• _WHAT THE TASK REQUIRES_:
All lines below containing the string "sidebar" are to be copied.

Saved entries:
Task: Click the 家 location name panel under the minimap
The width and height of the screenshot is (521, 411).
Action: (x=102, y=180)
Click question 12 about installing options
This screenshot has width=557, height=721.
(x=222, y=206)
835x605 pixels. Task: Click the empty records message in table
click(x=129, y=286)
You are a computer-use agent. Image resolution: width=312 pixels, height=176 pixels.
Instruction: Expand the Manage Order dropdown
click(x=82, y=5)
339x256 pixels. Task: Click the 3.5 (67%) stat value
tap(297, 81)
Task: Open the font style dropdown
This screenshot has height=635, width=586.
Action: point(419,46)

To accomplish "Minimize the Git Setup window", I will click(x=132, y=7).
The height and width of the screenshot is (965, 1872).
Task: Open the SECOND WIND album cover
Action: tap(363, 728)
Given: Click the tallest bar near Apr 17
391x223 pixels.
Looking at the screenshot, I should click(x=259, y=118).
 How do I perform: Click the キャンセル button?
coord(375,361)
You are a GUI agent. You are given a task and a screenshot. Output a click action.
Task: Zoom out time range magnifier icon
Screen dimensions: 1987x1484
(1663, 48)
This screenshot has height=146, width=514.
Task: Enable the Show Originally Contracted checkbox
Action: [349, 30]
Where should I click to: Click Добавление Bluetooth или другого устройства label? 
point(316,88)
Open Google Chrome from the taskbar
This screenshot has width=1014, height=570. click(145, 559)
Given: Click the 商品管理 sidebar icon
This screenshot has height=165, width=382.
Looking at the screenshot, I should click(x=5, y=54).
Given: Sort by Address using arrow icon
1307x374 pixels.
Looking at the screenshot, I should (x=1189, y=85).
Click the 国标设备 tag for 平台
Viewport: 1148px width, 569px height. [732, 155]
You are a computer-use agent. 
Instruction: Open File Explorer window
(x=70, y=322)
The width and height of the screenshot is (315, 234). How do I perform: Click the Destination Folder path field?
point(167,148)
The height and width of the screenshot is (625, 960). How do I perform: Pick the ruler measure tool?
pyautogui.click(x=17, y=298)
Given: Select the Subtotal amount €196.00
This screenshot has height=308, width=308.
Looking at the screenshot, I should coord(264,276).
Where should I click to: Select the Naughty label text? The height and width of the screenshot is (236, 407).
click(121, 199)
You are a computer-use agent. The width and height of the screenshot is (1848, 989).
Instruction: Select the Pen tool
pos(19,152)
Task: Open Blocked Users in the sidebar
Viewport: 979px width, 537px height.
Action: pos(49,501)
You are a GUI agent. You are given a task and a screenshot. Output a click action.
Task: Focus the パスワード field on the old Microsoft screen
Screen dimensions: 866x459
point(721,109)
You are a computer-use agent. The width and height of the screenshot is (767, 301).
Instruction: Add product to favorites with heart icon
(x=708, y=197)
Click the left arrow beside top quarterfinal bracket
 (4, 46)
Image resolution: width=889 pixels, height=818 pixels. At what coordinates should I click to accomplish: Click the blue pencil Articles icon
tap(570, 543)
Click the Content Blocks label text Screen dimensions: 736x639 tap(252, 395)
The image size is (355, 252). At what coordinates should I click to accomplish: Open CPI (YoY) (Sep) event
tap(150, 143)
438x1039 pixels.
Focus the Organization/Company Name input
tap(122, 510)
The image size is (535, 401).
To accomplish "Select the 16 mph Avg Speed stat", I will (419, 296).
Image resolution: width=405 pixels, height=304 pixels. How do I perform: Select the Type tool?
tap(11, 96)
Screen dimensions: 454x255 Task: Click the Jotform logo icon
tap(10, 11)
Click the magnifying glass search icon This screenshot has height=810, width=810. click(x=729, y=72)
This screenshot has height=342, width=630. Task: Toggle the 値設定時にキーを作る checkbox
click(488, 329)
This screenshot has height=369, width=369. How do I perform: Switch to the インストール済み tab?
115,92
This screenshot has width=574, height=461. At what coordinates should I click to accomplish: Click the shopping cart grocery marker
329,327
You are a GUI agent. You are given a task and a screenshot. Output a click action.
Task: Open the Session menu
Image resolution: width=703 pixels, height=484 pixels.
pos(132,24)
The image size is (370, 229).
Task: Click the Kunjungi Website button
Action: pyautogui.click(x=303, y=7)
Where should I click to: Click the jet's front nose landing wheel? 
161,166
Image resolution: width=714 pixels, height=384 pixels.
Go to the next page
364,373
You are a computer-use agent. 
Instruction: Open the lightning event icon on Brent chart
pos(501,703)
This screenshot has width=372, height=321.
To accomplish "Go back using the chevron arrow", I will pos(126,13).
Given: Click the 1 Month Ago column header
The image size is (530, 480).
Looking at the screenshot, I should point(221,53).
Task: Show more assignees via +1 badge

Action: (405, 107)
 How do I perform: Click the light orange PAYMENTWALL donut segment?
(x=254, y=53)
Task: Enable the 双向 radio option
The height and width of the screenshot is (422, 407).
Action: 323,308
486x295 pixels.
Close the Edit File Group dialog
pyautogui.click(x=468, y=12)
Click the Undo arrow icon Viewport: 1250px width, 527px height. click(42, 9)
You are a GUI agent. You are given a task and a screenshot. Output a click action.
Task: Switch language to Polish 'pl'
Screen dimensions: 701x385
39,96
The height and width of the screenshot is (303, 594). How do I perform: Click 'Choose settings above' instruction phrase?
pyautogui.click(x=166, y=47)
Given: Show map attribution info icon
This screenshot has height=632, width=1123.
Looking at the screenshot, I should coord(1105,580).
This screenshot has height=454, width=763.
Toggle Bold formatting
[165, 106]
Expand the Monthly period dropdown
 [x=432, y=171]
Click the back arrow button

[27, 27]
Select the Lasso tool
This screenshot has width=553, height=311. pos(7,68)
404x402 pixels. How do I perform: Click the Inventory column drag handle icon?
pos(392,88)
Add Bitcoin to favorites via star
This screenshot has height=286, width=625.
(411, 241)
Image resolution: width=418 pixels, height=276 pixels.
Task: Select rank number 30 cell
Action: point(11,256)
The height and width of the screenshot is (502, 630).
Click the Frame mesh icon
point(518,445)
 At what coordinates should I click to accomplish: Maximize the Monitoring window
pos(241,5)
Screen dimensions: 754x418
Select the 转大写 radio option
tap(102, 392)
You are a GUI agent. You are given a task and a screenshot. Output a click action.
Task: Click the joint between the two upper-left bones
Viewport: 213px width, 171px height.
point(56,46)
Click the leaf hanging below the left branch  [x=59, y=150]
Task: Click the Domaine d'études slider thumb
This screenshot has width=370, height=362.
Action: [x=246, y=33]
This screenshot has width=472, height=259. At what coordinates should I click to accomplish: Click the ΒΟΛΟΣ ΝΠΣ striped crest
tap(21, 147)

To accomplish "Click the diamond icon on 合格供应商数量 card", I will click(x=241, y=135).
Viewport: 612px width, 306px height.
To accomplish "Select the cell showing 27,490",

• _EXERCISE ANSWER_:
Given: Click the 商品管理 sidebar icon
Task: Open Blocked Users in the sidebar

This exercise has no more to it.